バカリズムオークラさんは僕が10代の頃から知っている方ですし、昔からよく一緒に作品もやったりしてきたから「なんかオークラ節だな」と思ったりして。オークラさんの作風って、具体的にどこと言われると難しいのですが、本当オークラさんっぽい本で、それをフジテレビのこんないい時間帯でやらせてもらえるのは、すごく感慨深いですよね。

篠原さんから見て、役者としてのバカリズムさんの魅力は?

篠原バカリズムさんの作品を見たいなと思って検索したんです。で、ほとんど見てしまい、「もっと見たい!」って思っていたんです。そういう時に、今回このお話が来たので、「検索して画面の中で見ていたものを、生で、目の前で味わえるって、こんなに貴重なことない」と思いました。だからもう、毎日見逃せないんですよ。本当に幸せなことだなと思いますし、興味津々な方と共演できるっていうのは、作品も面白くなるだろうし、自分自身も刺激をいただいて頑張りたいなという気持ちになります。私の方からも、現場にスパイスを与えられたらいいなって思っています。

篠原さんはミステリーの小説家という役どころは初めてだと伺いました。役作りとして何か調べたり興味を持ったりしたことはありましたか?

篠原ミステリー小説家・作家の人ってどういう洋服を着ていたり、どういう発言をしたりするのかな、と思っていろいろと調べました。それをどういうニュアンスでやろうかなといろいろ考えたんですけど、それをいったん全部消しちゃいました。

バカリズム消しちゃったんですか?

篠原どっちつかずでグレーな感じで見せるのも新しいとは思いました。やってみたい方向性でもあったりしたのですが、でもそれって凄く中途半端なんじゃないかなって……。いろいろな方々の意見も聞いた上で結果的に全部なくしました。

なくした結果、どうなったのでしょうか?

篠原それは自分の中ではまだ分かってないんです。「これで大丈夫ですか?」って思いながら、今、生きてます(笑)。

バカリズムでも調べたことは無駄にはならないですもんね。
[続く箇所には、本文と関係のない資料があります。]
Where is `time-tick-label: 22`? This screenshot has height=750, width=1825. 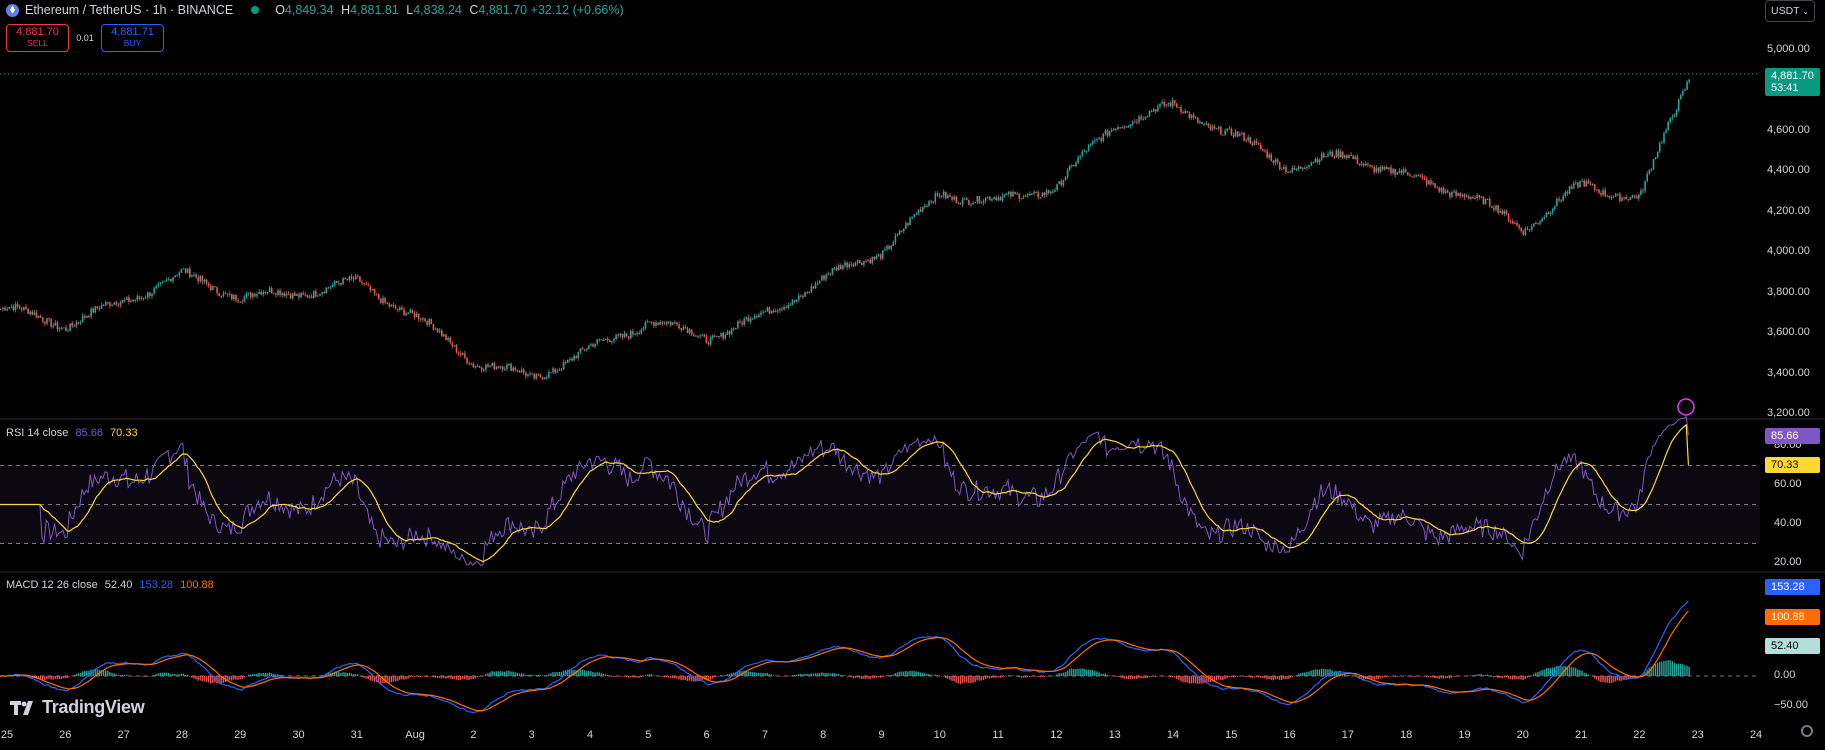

いろいろ見た時点で吸収はしていると思うんで。

篠原吸収したものはどっかにあるんですけど出てきてないです、何にも(笑)。

バカリズムフォローすると、でもそんなこと言いながらもちゃんと黒羽ミコという人物はすでにちゃんと出来上がってますから。

今回は完全なオリジナルストーリーということで、最初に台本を読まれたときの感想と、それを受けて、視聴者の皆さんに是非見てほしいなと思ったところを、お願いします。

バカリズム僕は最初読んだときに珍しいパターンだなって思ったんです。ミステリーって見せ方が何パターンかあるじゃないですか。最初に犯人がわかっている状態で進んでいくものと、登場人物が推理していくのを追って見ていたら最終的に犯人がわかるもの。なんとなく自分の中にあるパターンのうち、「今回はこのパターンなんだ!」と、ちょっとした驚きがありました。「このパターンのときって、普通はこっち目線で追っていくよね」みたいなのが、今まで見たことのないパターンだった。特に第1話はそうでした。今まで自分が見てきたミステリー作品とは少し違うというか、似ているようで似ていないパターンだったので、新鮮でしたね。ただ、見どころはやっぱりミステリーでありながら、コメディーってついていますから2人の掛け合いがとにかく多いんですよ。セリフも多い。1話はずっとミコと森野が揉めてますから。

篠原見ている方はすごく楽しんでいただけると思います(笑)。

バカリズム2人ブーブー言いながらやっているんですけど、でもそこはこのドラマの見どころのひとつではあると思います。

篠原台本を拝見した時、ミステリーとしての謎が解けていく過程が面白いなと思いました。自分たちが想像していないようなところをちゃんと描いてくれるので、見ている方々も「こういうふうに謎が解けていくの?」と楽しんでいただけると思います。あと、事件の裏側も、犯人の人たちの心のドアを開いてそこの部分をちゃんと描いている。そういう美しい部分もあるので、嫌な思いで終わらない感じがしました。その一方で、ミステリーコメディーなので凄くヘンテコリンな面白い言葉もいっぱいある。そういうところも凄く好きだな、と思いました。